# DOCUMENT PASSAGE
--------------------------------

We can get -EAGAIN when writing to a socket for one of two reasons.

1/ The accounting done by the network layer reports that the socket has
   used all the buffer space it is allowed
2/ kmalloc failed.

In the first case we are certain to get a ->sk_write_space callback
when space becomes available.  In the second case there is no such
guarantee and we need to wait a short time.
sk_stream_wait_memory does exactly this calculating 'vm_wait' with
a magic formula which this patch copies.

The current code will always check if the socket is writeable after
preparing to receive the ->sk_write_space callback. In the kmalloc-failed
case this is usually true so the task is immediately woken, so it spins until
kmalloc succeeds, causing CPU wastage and soft-lockup messages.

So when calling xs_nospace() we check if the socket is actually writeable.

If it is, we assume a kmalloc failure (which may be inaccurate) and
set a timer for a short random wait after which we try again.  We
always wait in this case, possibly longer than needed, but not very long.

If the socket is not writeable, we follow the current path which will cause
the task to sleep until the socket is writable.

--------------------------------

# GIVEN RECORDS
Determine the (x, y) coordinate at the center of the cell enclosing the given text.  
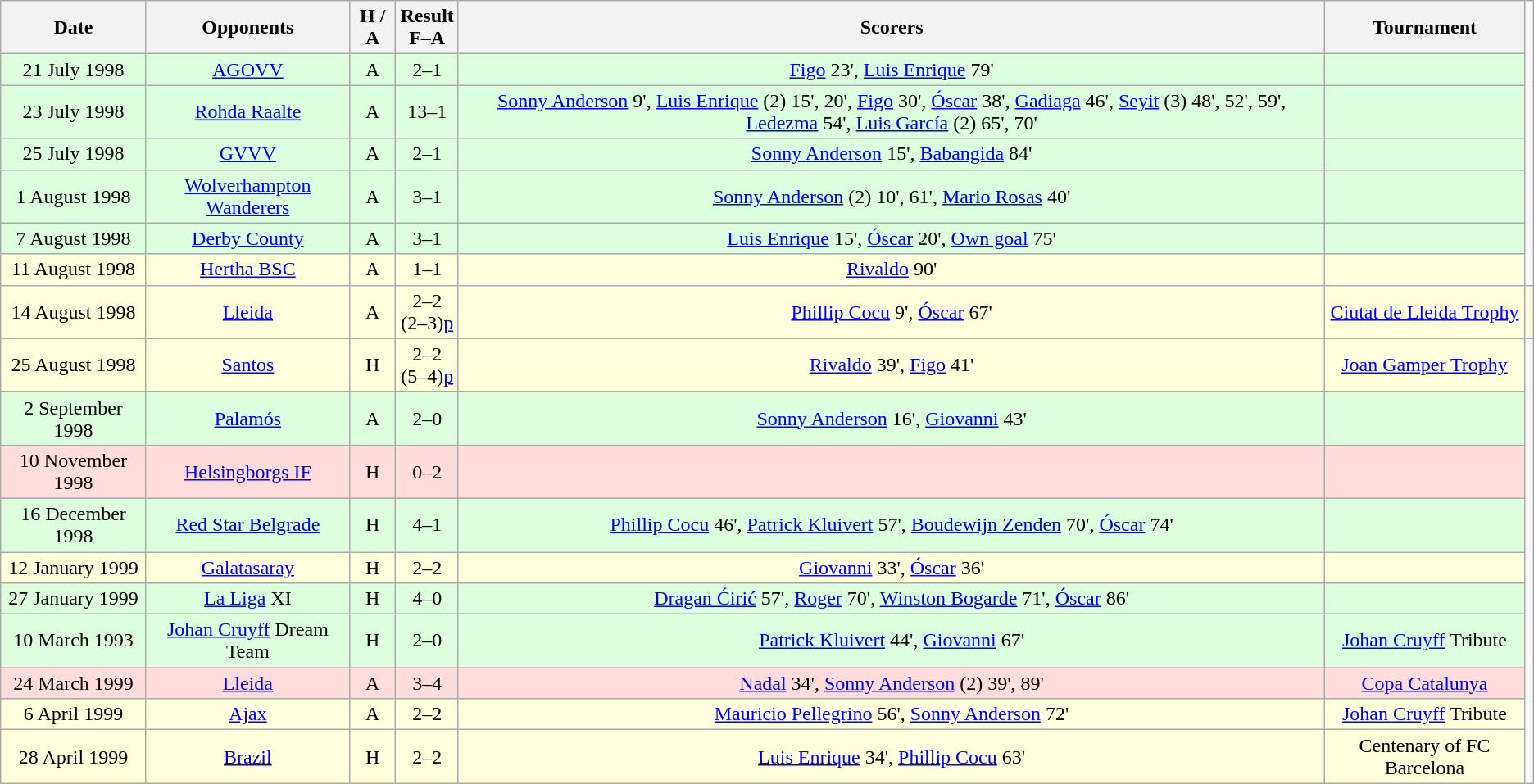
Phillip Cocu 9', Óscar 67' (892, 311)
Patrick Kluivert 44', Giovanni 67' (892, 641)
Sonny Anderson 16', Giovanni 43' (892, 418)
Red Star Belgrade (247, 524)
Tournament (1424, 28)
24 March 1999 (74, 683)
Sonny Anderson 15', Babangida 84' (892, 154)
6 April 1999 (74, 715)
2 September 1998 (74, 418)
27 January 1999 (74, 599)
Dragan Ćirić 57', Roger 70', Winston Bogarde 71', Óscar 86' (892, 599)
Galatasaray (247, 568)
Santos (247, 365)
GVVV (247, 154)
1–1 (427, 270)
10 March 1993 (74, 641)
Wolverhampton Wanderers (247, 197)
Ciutat de Lleida Trophy (1424, 311)
10 November 1998 (74, 472)
11 August 1998 (74, 270)
Scorers (892, 28)
Giovanni 33', Óscar 36' (892, 568)
Rivaldo 39', Figo 41' (892, 365)
Copa Catalunya (1424, 683)
Opponents (247, 28)
Luis Enrique 15', Óscar 20', Own goal 75' (892, 238)
Derby County (247, 238)
3–4 (427, 683)
Palamós (247, 418)
21 July 1998 (74, 70)
AGOVV (247, 70)
Sonny Anderson (2) 10', 61', Mario Rosas 40' (892, 197)
Ajax (247, 715)
4–1 (427, 524)
14 August 1998 (74, 311)
Joan Gamper Trophy (1424, 365)
Hertha BSC (247, 270)
16 December 1998 (74, 524)
Mauricio Pellegrino 56', Sonny Anderson 72' (892, 715)
ResultF–A (427, 28)
Rohda Raalte (247, 111)
Brazil (247, 757)
Figo 23', Luis Enrique 79' (892, 70)
Rivaldo 90' (892, 270)
2–2(5–4)p (427, 365)
4–0 (427, 599)
28 April 1999 (74, 757)
2–2(2–3)p (427, 311)
1 August 1998 (74, 197)
12 January 1999 (74, 568)
La Liga XI (247, 599)
Phillip Cocu 46', Patrick Kluivert 57', Boudewijn Zenden 70', Óscar 74' (892, 524)
Date (74, 28)
7 August 1998 (74, 238)
25 August 1998 (74, 365)
Luis Enrique 34', Phillip Cocu 63' (892, 757)
Helsingborgs IF (247, 472)
Johan Cruyff Dream Team (247, 641)
23 July 1998 (74, 111)
13–1 (427, 111)
0–2 (427, 472)
Sonny Anderson 9', Luis Enrique (2) 15', 20', Figo 30', Óscar 38', Gadiaga 46', Seyit (3) 48', 52', 59', Ledezma 54', Luis García (2) 65', 70' (892, 111)
Centenary of FC Barcelona (1424, 757)
Nadal 34', Sonny Anderson (2) 39', 89' (892, 683)
25 July 1998 (74, 154)
H / A (372, 28)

--------------------------------

# PROBLEM STATEMENT
Render this sentence from the socket patch note in Spanish: "If the socket is not writeable, we follow the current path which will cause the task to sleep until the socket is writable."

# PROBLEM SOLUTION
Si el socket no admite escritura, seguimos la ruta actual, que hará que la tarea duerma hasta que el socket admita escritura.